Elaine May. Photo: Brigitte Lacombe.

That Elaine May has spent more than six decades spreading laughter among us makes all the more remarkable her heartbreaking turn in this immaculate revival of Kenneth Lonergan's memory play. She plays Gladys Green, retired lawyer, widow, mother and grandmother, ex-communist rabble-rouser, and, by the late eighties, longtime operator of an art gallery on Waverly Place. True, the paintings on display aren't much to look at -- the artist whose work is currently being shown has decamped to Europe, more or less sticking Glady with them -- but the sunlight is abundant and there's a portable TV with which to pass the time on days -- most days -- when no customers drop in.

It is 1989, however, and the world is changing. Greenwich Village is no longer a bohemia for artists and political dissenters, and drug dealers are roaming Washington Square. The owner of the hotel where the gallery is located is making noises about a renovation, which would involve turning Gladys out to use the gallery space for a breakfast café for the guests. And, at eighty-five, Gladys is failing, her mind increasingly obscured by the creeping fog of dementia. It's a long, slow, uneven descent, and all her loved ones can do is look on in dismay as she anxiously slips away.
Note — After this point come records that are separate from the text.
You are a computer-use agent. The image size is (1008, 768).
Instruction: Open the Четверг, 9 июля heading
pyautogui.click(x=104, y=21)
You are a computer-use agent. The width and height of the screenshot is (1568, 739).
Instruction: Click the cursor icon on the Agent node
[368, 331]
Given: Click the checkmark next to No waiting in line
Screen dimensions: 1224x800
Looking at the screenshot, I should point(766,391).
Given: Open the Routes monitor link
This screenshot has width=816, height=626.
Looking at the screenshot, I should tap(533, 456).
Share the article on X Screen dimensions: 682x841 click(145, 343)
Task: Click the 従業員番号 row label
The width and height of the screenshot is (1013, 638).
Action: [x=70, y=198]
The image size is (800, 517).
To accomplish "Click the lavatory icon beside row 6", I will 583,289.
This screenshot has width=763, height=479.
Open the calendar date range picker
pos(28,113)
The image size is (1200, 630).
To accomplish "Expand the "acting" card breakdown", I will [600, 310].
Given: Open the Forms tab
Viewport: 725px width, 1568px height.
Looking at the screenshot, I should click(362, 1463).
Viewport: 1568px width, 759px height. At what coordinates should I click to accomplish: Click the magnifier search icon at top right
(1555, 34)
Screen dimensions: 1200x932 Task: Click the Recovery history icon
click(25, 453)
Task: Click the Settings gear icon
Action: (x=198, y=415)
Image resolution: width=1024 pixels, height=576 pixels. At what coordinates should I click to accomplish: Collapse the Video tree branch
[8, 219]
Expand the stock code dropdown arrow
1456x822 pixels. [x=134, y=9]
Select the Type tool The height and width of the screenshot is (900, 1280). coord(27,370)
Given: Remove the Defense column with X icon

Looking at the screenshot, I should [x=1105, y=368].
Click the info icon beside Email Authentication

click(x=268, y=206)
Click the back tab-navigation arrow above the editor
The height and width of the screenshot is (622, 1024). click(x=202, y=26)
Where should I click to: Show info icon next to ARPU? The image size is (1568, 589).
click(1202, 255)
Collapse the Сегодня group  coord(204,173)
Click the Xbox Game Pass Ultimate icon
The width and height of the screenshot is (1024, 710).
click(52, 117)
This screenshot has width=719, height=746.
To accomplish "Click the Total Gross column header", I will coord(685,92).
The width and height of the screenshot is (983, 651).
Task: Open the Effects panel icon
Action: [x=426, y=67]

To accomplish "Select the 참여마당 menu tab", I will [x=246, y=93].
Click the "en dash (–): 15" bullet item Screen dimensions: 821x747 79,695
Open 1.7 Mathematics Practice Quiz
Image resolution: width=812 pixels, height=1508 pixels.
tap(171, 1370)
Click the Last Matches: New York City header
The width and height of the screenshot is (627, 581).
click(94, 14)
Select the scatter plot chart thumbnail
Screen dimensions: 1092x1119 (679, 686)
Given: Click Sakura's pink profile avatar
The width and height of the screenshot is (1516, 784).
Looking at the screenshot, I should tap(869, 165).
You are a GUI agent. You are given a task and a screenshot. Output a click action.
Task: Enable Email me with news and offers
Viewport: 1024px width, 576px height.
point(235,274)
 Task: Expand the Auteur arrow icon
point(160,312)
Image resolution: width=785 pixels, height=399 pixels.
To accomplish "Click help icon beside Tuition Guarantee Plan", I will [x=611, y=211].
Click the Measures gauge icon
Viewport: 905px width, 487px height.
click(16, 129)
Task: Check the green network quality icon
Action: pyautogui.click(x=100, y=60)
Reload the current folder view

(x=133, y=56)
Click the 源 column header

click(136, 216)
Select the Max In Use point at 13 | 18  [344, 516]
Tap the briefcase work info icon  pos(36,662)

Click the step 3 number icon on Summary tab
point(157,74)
In the first act of The Waverly Gallery, when Gladys' problems are still manageable, Lonergan mines the situation for droll, frustration-based family comedy. Ellen, Gladys' daughter, doesn't view her mother with unreserved adoration, facing with gritted teeth the prospect of caring for her. Ellen's son, Daniel, lives in the same building as Gladys, and his polite, dutiful manner is strained by her endless chatter, all of which he has heard a hundred times before, not to mention her inability to grasp that he is not a newspaperman but a speechwriter for the EPA. (The line between Gladys' screwball tendencies and actual illness is, in the early scenes, sometimes hard to detect.) Gladys' endlessly repeated non sequiturs sow confusion at the dinner table; a series of overlapping conversations and fruitless crosstalk are superbly orchestrated by the director, Lila Neugebauer. It's little wonder that the fed-up Ellen finally mutters, "I'm going to blow my brains out."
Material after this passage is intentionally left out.